Speaking of which, earlier we heard "June" but we are 10 days away from June and no further word.
 
I like to live dangerously and am buying the cheapest Chinese adapter I can find on Amazon.
😆 I get the sentiment and alternately agree but squirm at that. 400 volts ain't no joke, yet once everybody gets a handle on these they ought to be produced for a dime a system... well... you know, commodity pricing.

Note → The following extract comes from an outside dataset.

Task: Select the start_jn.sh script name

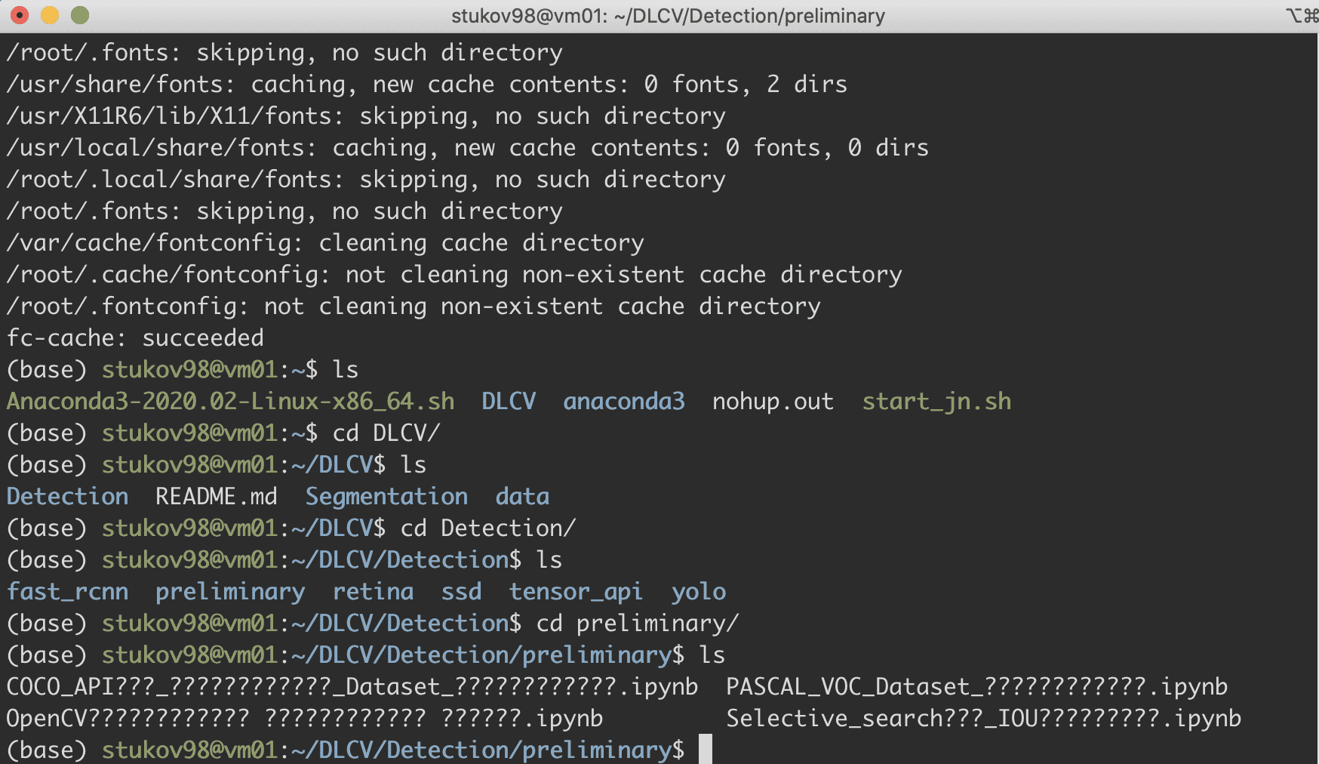Action: coord(936,401)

It has been interesting to see both Ford / Lectron and A2Z publicly go back to the drawing board with their designs, but quickly the market is going to settle the cheapest working solution and it'll be (basically) copied.
 
I believe it was end of June.
Yeah I’m as anxious as everyone else but please do not encourage purchasing of cheap adapters.
Lectron is 170 shipped… surely 100$ will not make or break an id4 owner.
We have enough problems as it is.
 
do not encourage purchasing of cheap adapters.
Lectron is 170 shipped
Price alone does not indicate the quality of an adapter.

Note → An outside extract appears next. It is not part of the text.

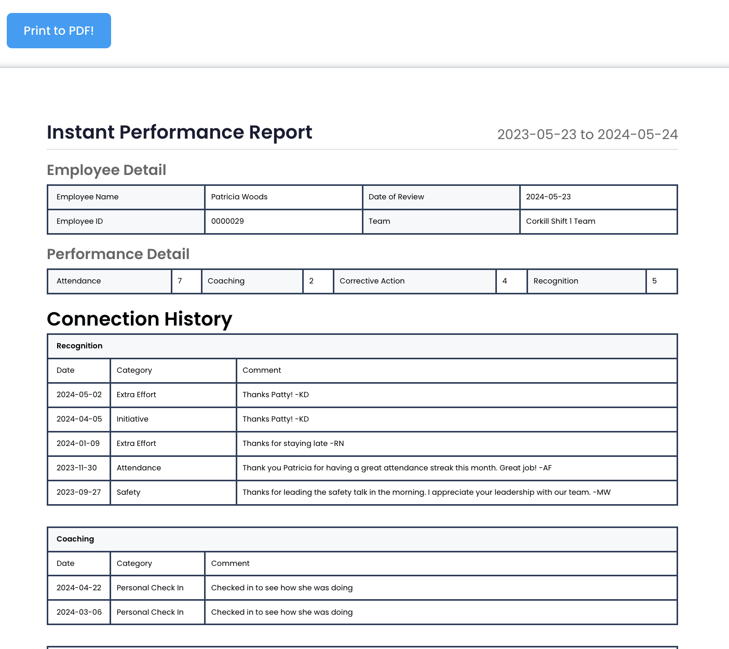Viewport: 729px width, 649px height.
Task: Click the 2024-04-22 coaching date cell
Action: [x=79, y=588]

Lectron, A2Z and others have undeniably invested capital into the development of their adapters, and they have every right to try to change a premium to recoup those expenses.

But there's not $170 worth of materials in these adapters, and once they're commodity items, a well designed unit ought to easily come in under $100.

Just look at the state of market for CCS1 to Tesla adapters.
 
Bill of materials would probably be 5 $, but design and testing makes all the difference.
UL certification should be a minimum.

In the absence of Tesla or VW, I barely trust Lectron but for now it would have to do.
I’ll probably buy again the OEM later.

I prefer to minimize any risks I can if cost and effort is not too much.
 
Bill of materials would probably be 5 $, but design and testing makes all the difference.
UL certification should be a minimum.

In the absence of Tesla or VW, I barely trust Lectron but for now it would have to do.
I’ll probably buy again the OEM later.

I prefer to minimize any risks I can if cost and effort is not too much.
As of now there are zero UL approved adapters on the market although they are supposed coming. Amphenol is supposedly going to be the 1st to market.